Home Impending Surge in Multi-Billion-Dollar Cognitive Impairment Screening Market: Four Regional Models Lead the Way

Impending Surge in Multi-Billion-Dollar Cognitive Impairment Screening Market: Four Regional Models Lead the Way

May 27, 2023 08:00 CST Updated 08:00

With the rapid aging of the population structure, the risk of cognitive impairment in China is becoming increasingly prominent. Based on sample estimates, the prevalence of mild cognitive impairment (MCI) in general screening reaches as high as 20%. Without intervention, approximately 40% of individuals with normal baseline cognition may progress to MCI within seven years, and the probability of developing Alzheimer’s disease within six years exceeds 90%!


It is for this reason that China has vigorously promoted cognitive impairment screening in recent years. The Work Plan for Exploring Characteristic Services for the Prevention and Treatment of Dementia in the Elderly explicitly stipulates the “Two 80s” targets—namely, raising public awareness of dementia prevention and treatment knowledge to 80% and increasing the rate of cognitive function screening among older adults in communities (villages) to 80% by 2022.


Currently, extensive screening for cognitive impairment is being rolled out across various regions. Following discussions with industry experts, VCBeat (WeChat ID: VCBeat) believes that the exploratory efforts in certain areas are highly representative and offer valuable lessons for reference.


“Shanghai Model” Leads the Nation, Establishing a Multi-Tiered System for Cognitive Impairment Prevention and Control


Shanghai initiated its cognitive impairment screening system at an early stage and is widely recognized within the industry as the most comprehensive model for the construction of cognitive impairment screening, prevention, and treatment systems in China.

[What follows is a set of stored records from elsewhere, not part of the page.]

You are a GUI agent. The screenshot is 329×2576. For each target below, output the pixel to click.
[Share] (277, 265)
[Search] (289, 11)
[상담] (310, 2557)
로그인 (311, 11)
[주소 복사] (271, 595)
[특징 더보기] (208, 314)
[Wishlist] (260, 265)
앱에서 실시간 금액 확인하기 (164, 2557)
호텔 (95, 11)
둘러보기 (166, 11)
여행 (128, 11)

Given the severe aging population in Shanghai, where individuals aged 65 and above account for 17% of the total population—with some districts and counties exceeding 20%—the city places high priority on screening for cognitive impairments. In 2020, the Shanghai Municipal Health Commission led the release of the Three-Year Action Plan for Strengthening Public Health System Construction in Shanghai (2020–2022), which emphasizes focusing on the health of key populations, implementing risk screening and intervention programs for cognitive impairments among the elderly, and advancing the management of common chronic diseases, degenerative conditions, and psychological issues in older adults.


During this period, the Shanghai Mental Health Center, which was primarily responsible for the relevant work, collaborated with multiple hospitals over three years to jointly develop an efficient, large-scale implementable screening and prevention model for cognitive impairment, known as the “Infiltration Model.”


Shanghai Tehuofen Intelligent Technology Co., Ltd. has been deeply involved in cognitive impairment screening in Shanghai. Its founder and CEO, Du Yijie, believes that the cognitive impairment screening in Shanghai mainly has the following characteristics.


First, the “Shanghai Model,” led by the medical sector, is recognized as China’s first rigorously medically certified model for the prevention and control of cognitive impairment.


“Shanghai’s screening, prevention, and treatment system for cognitive disorders was not built on speculation; every step has undergone rigorous medical validation. How should health education and screening be specifically conducted? What is the referral process after screening? How is diagnosis made? How should interventions be implemented post-diagnosis? How are pharmacological and non-pharmacological interventions respectively delivered, and what are their outcomes? Each of these components was separately tested and validated before being integrated into an effective prevention and control model,” he introduced to VCBeat.


Second, built upon this scientific model, Shanghai has been progressively transitioning toward standardization at every stage, having established as many as 12 sets of operational specifications and standards for community-based screening and intervention.


For example, Shanghai is developing two municipal-level local standards: “Requirements for the Establishment and Services of Care Units for Older Adults with Cognitive Impairment” and “Guidelines for Building Dementia-Friendly Communities for Older Adults.” The former specifies the requirements for setting up specialized cognitive impairment care zones in elderly care institutions, as well as service requirements for specialized assessments, daily living assistance, dietary nutrition, sleep care, medical nursing, cultural and recreational activities, and psychosocial support. The latter further clarifies requirements for building dementia-friendly communities for older adults in areas such as facility and space construction, creation of supportive environments, and digital enablement.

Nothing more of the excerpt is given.